Lost For Words With DDF
MartinPacker 11000094DH Visits (4501)
I'm lost for words with DDF, I really am.
“What's up with him?” my one reader asks.
So let me explain…
I debuted a presentation last year called “More Fun With DDF”. But I've made progress since then.
So what do I add to the front of this title? “Still”? “Yet”? “Even”?
I don't even think there's a hierarchy to these so it's a one shot deal tacking one of these on the front for 2017. “Even More Fun With DDF” is my favourite of these.
So let's get to the meat of it: Something you might actually want to know…
DB2 Calling DB2
So I've been involved in a couple of situations where one DB2 on z/OS calls another, using DDF, recently.
The Client DB2 might call the Server DB2 on behalf of anything - such as CICS transactions, Batch Jobs, or even its own DDF clients1.
For the rest of this post refer to this diagram, summarising key aspects of the SMF 101 (DB2 Accounting Trace) records.
Detecting Client And Server DB2 Subsystems
So how do we detect Client and Server situations?
Firstly the presence of a QLAC section in a SMF 101 (DB2 Accounting Trace) record tells you the 101 represents something participating in DDF - whichever role the DB2 is playing.
Secondly field QLACSQLS tells you this unit of work sent SQL requests somewhere - so it's acting as a Client. Similarly field QLACSQLR tells you it received SQL statements - so its acting as a Server.2
Matching DDF 101 Records
So, if I know that one DB2 is calling another I want SMF 101 (DB2 Accounting Trace) records from both DB2 subsystems. That should help me understand the conversation more fully. I will call these the Client 101 and Server 101 records, respectively.
But how do you match them up?
It turns out that timestamps are useless for this. But Logical Unit Of Work IDs are ideal - well the first 22 bytes of the 24. This is fields QWHSNID, QWHSLUNM, and QWHSLUUV concatenated.
Match these up and you're in business.3
Doing The Matching
I have code that reformats DDF 101s into records with important fields in fixed positions. With this code:
Actually I separate Batch, also CICS, also Other DDF joined records into their own data sets. For Batch “blow by blow” is appropriate; For CICS a statistical approach is better. So I have two CSV files, ripe for importing into a spreadsheet, for each of these.

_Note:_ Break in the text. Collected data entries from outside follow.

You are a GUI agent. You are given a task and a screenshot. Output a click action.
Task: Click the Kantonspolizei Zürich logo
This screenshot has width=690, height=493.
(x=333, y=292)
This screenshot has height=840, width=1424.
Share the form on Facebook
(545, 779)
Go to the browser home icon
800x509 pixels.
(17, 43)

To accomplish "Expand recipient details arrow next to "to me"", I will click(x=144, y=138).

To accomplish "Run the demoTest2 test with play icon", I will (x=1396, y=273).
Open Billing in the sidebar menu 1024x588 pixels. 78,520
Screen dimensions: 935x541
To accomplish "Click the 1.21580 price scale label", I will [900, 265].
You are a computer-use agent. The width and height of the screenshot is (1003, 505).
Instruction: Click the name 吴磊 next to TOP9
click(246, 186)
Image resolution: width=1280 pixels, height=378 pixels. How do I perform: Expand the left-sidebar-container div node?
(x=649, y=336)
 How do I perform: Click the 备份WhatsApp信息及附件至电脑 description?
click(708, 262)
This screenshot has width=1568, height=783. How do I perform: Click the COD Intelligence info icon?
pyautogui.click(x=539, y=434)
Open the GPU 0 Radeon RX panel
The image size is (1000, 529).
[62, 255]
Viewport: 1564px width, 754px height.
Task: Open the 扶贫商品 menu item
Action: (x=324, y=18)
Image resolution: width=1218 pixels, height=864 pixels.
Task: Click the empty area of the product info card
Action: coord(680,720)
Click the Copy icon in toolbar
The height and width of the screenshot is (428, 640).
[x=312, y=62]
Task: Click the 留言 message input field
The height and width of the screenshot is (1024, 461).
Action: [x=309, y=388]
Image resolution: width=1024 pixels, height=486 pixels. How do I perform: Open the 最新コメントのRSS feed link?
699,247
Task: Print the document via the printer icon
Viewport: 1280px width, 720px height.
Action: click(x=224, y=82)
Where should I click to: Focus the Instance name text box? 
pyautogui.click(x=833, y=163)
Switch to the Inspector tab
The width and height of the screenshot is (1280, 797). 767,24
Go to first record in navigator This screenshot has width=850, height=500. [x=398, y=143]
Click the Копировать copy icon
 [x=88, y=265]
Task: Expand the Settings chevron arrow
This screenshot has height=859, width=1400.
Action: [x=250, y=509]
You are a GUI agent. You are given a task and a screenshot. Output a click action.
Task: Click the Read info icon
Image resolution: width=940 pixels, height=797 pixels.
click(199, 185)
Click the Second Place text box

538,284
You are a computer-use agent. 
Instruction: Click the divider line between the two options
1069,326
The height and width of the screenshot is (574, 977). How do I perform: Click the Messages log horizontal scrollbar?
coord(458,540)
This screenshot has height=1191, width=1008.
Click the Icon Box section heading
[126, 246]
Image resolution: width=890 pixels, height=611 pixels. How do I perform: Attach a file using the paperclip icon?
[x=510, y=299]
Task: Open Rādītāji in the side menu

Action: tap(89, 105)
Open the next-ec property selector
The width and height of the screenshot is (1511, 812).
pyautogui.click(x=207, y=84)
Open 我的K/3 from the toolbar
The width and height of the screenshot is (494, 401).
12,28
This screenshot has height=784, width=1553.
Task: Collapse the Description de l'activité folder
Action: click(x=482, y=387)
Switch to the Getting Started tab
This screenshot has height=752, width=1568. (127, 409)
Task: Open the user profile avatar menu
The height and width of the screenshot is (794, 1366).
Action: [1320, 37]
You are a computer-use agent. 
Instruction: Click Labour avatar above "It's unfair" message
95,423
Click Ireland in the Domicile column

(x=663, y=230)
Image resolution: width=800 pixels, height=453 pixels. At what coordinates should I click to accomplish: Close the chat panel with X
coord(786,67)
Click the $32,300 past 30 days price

Timings (and perhaps names) are the payoff for matching up these records.
The first thing to note is that normal (non-DDF) timings apply - in the QWAC and QWAX sections.
That's almost all you need to look at for the Server 101 record. Similarly, for the Client 101 record, the standard time buckets apply.
But there is a field - QWAXOTSE - that documents time waiting for the other DB2.4 It works both ways. And when its value is not explained by the 101's time buckets it can indicate communication problems.
Another piece of timing information is the end timestamps - the SMF record cutting time. What I've observed for Batch DDF is that the Server cuts its record a few minutes after the Client. My guess is this is because the Server realises the Client isn't coming back anymore; Some sort of idle timeout. I further suppose the QWACRINV field - the reason for invoking accounting - might provide the explanation But I really need more experience with this. I haven't seen the same effect with CICS DDF transactions, but then the overall numbers are much smaller.
It is perfectly possible to match up Client and Server DDF 101 records; Its value lies in getting a more complete view of such a DB2-to-DB2 conversation, complete with some extra diagnostic capability.
For example, knowing that a Batch DDF step's time is dominated by Synchronous Read I/O Wait in a specific different DB2 subsystem is useful. Or that QWAXOTSE dominates, unaccountably.
So this code is in Production and working fine.
As always, I expect my understanding to grow and the code to get refined. Both things tend to happen with more customer situations and data. You can be sure I'll relate any significant learning points here.